I’m not a yoga, sit-on-a-mat cross-legged kind of gal. I want to be; I’m just not. And because I am not, I tell myself that I am not a mystic. I like mystics, some of my best friends are mystics. I admire them!
Me? I am always in motion. I pray walking around Manhattan. I meditate jumping through waves, thanking God for the saltiness. I restore my soul up on my feet listening to the choirs sing, rocking, clapping. When I am out on the street, joyfully jostled by the crowd, enjoying friendly anonymity, I feel God there; She is marching, dancing, singing, chanting with us.

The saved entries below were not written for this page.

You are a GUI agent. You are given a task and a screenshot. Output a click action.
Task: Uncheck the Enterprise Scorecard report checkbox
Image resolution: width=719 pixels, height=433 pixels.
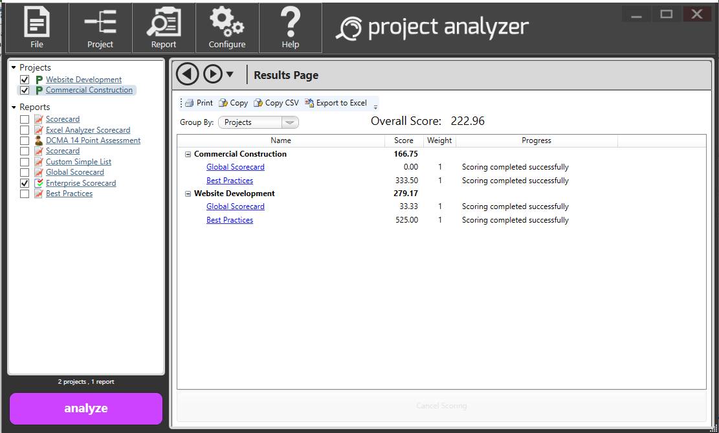[x=25, y=183]
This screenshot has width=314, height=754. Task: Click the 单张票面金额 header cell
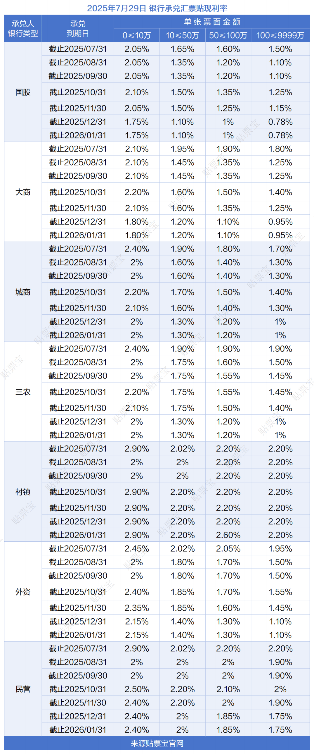(x=212, y=22)
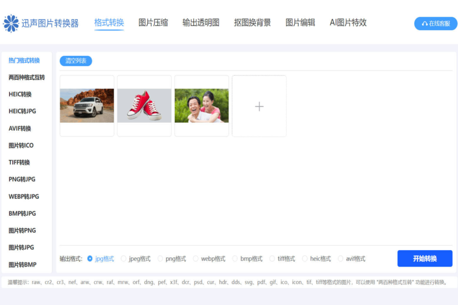Select avif格式 output radio button
This screenshot has height=305, width=458.
[340, 259]
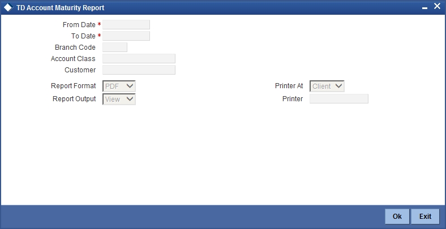446x229 pixels.
Task: Focus the From Date input field
Action: (x=126, y=25)
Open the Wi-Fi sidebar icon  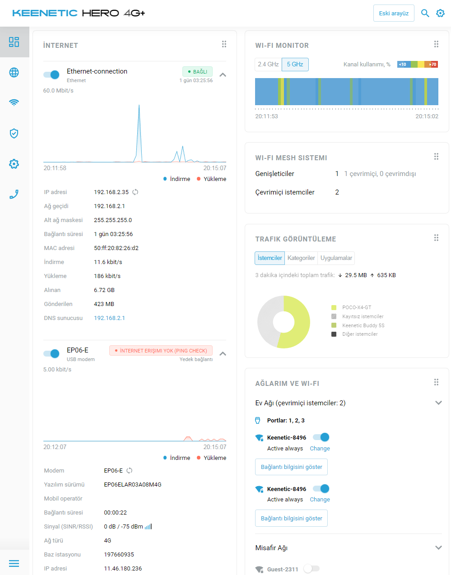coord(14,102)
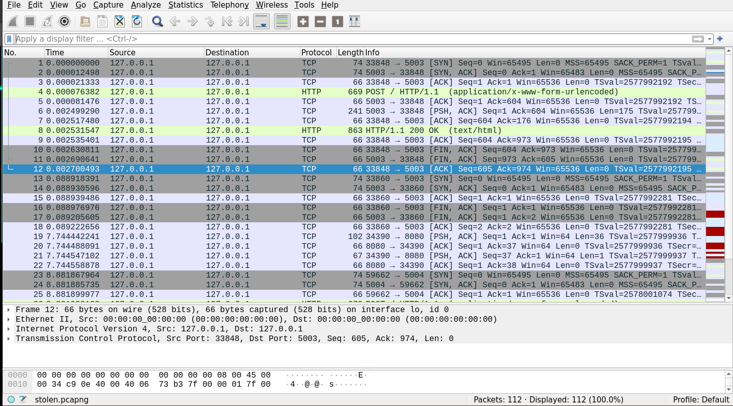Reload the capture file

pyautogui.click(x=136, y=21)
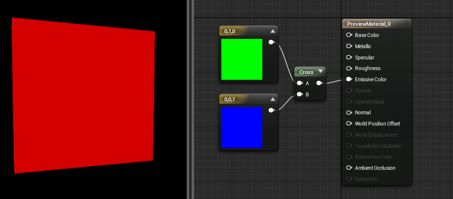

My rabbi, Jesus, was also in motion. Calling disciples, healing and feeding folk, preaching the good news, kicking it with the outsiders at supper. In a hot-mess time, a time when the Roman empire crushed the spirits of the people; in a time of oppression and domination, Jesus was a movement-builder.
And my friend, the late Marcus Borg, says Jesus was a mystic as well. Jesus knew God deeply; he called God, Abba, daddy. He was grounded in God, located in God, conversant with God’s vision for a healed and whole world. Jesus was merged with the heart of God, connected to the dream of God.
Jesus saw visions; he saw God as a dove and heard God say, “This is my son, the Beloved.” Jesus, like other mystics, could see the world not just as it was, but as it could be. Jesus could see that we are all one.
Once at temple, Jesus read from the scroll of Isaiah:
The Spirit of the Lord is upon me, because he has anointed me to bring good news to the poor. He has sent me to proclaim release to the captives and recovery of sight to the blind, to let the oppressed go free. (Luke 4:18)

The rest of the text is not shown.